— start Task material —

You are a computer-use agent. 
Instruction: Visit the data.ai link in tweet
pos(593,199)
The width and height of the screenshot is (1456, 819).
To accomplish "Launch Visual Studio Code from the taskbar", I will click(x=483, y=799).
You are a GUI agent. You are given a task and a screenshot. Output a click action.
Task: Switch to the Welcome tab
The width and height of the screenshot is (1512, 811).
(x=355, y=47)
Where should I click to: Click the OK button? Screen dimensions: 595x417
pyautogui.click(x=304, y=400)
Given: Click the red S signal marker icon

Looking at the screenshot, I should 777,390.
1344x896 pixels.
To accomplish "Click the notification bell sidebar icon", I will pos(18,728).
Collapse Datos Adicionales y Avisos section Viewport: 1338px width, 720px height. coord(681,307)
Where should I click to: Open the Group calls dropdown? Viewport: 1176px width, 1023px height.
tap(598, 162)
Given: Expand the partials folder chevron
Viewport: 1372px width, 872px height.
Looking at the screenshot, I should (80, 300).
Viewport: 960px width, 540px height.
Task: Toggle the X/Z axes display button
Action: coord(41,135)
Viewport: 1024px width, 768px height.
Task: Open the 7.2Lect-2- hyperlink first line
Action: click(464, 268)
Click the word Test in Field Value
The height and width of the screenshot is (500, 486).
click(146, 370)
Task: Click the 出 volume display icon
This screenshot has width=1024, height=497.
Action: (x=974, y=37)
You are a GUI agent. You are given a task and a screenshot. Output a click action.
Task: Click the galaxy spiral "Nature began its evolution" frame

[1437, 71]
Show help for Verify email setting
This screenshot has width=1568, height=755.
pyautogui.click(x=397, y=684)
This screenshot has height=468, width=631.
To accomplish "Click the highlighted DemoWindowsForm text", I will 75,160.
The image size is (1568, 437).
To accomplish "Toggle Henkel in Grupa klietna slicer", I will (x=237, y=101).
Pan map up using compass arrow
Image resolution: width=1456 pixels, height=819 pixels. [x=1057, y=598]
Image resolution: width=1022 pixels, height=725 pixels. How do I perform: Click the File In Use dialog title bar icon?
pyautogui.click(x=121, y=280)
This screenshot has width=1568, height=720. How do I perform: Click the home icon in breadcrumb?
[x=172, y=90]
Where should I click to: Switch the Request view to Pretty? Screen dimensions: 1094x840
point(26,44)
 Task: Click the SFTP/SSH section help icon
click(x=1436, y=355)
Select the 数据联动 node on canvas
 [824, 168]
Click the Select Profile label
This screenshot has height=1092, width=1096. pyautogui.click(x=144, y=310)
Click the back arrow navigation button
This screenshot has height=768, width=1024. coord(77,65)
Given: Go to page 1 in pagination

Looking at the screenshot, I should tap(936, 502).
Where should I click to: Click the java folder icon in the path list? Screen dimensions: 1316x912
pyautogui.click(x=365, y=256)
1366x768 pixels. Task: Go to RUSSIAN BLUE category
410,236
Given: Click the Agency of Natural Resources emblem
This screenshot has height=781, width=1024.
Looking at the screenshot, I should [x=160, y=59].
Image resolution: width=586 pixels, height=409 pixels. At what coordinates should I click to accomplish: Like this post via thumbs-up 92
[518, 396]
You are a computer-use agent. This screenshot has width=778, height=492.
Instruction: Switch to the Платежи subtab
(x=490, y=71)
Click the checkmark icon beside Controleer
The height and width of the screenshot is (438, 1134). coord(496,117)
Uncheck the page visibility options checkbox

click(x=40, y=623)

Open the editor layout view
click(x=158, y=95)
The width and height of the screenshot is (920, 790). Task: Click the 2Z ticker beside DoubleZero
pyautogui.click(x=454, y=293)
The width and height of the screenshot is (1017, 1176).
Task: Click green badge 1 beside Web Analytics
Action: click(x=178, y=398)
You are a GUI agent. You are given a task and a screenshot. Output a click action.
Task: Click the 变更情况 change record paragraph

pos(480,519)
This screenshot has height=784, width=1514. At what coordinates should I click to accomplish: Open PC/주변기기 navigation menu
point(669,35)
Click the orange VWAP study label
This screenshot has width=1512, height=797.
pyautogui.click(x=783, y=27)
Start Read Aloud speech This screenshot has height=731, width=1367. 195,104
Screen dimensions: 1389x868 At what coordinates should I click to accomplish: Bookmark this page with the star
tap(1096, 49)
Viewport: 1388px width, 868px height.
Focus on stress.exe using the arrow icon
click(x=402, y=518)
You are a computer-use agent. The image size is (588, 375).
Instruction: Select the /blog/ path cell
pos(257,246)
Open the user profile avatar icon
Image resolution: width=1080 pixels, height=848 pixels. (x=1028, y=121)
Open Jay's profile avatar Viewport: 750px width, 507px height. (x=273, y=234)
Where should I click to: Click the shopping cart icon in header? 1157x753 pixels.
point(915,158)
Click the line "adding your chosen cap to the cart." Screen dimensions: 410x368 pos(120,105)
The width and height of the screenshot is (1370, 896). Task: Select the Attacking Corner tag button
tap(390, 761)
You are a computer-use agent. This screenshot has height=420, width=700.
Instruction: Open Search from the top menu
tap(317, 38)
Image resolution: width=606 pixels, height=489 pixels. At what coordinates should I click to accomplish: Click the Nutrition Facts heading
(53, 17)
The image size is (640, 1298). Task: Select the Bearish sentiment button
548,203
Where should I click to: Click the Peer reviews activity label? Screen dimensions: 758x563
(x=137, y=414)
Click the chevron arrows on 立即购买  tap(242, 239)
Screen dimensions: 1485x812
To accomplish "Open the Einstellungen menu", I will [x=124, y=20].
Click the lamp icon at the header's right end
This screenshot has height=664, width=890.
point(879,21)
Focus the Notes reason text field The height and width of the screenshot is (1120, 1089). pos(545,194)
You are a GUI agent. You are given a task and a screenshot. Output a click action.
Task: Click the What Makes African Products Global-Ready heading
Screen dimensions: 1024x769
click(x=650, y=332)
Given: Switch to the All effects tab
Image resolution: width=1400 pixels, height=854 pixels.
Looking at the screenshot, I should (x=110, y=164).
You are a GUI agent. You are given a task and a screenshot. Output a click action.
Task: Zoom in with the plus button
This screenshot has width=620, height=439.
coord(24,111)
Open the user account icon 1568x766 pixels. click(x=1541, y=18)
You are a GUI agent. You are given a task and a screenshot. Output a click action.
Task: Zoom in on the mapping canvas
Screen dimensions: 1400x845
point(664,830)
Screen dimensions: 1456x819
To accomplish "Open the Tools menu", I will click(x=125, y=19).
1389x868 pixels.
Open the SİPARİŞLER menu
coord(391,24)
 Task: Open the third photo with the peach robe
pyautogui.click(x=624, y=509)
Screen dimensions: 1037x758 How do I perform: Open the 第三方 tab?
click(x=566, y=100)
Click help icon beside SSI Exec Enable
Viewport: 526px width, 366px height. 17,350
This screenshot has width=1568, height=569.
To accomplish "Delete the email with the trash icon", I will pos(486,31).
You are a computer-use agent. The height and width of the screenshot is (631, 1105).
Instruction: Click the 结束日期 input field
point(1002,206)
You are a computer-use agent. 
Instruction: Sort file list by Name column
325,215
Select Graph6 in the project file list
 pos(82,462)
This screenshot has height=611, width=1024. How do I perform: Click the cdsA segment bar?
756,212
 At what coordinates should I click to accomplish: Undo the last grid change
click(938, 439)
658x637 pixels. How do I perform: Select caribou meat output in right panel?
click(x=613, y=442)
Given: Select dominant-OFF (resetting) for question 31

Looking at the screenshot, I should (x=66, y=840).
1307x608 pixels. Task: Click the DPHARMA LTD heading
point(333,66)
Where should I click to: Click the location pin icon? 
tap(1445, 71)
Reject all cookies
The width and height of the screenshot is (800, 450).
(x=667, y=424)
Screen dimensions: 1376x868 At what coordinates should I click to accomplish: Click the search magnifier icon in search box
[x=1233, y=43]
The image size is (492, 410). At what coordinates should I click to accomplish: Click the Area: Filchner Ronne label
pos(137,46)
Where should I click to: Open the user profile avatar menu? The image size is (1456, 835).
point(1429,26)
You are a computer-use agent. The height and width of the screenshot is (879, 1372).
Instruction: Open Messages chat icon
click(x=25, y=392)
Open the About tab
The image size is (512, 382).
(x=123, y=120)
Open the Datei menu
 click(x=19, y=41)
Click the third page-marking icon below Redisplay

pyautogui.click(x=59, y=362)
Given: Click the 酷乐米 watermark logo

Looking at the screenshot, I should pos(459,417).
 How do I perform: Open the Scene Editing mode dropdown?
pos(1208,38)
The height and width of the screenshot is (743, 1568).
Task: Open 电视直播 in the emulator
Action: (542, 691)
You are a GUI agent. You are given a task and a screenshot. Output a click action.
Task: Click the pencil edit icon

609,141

— end Task material —

» Written instruction
Please copy the entries word for word, starting at the first line and ending at the line that contains "Collapse Datos Adicionales", with both of those lines included.

» Completed exercise
You are a computer-use agent. 
Instruction: Visit the data.ai link in tweet
pos(593,199)
The width and height of the screenshot is (1456, 819).
To accomplish "Launch Visual Studio Code from the taskbar", I will click(x=483, y=799).
You are a GUI agent. You are given a task and a screenshot. Output a click action.
Task: Switch to the Welcome tab
The width and height of the screenshot is (1512, 811).
(x=355, y=47)
Where should I click to: Click the OK button? Screen dimensions: 595x417
pyautogui.click(x=304, y=400)
Given: Click the red S signal marker icon

Looking at the screenshot, I should 777,390.
1344x896 pixels.
To accomplish "Click the notification bell sidebar icon", I will pos(18,728).
Collapse Datos Adicionales y Avisos section Viewport: 1338px width, 720px height. coord(681,307)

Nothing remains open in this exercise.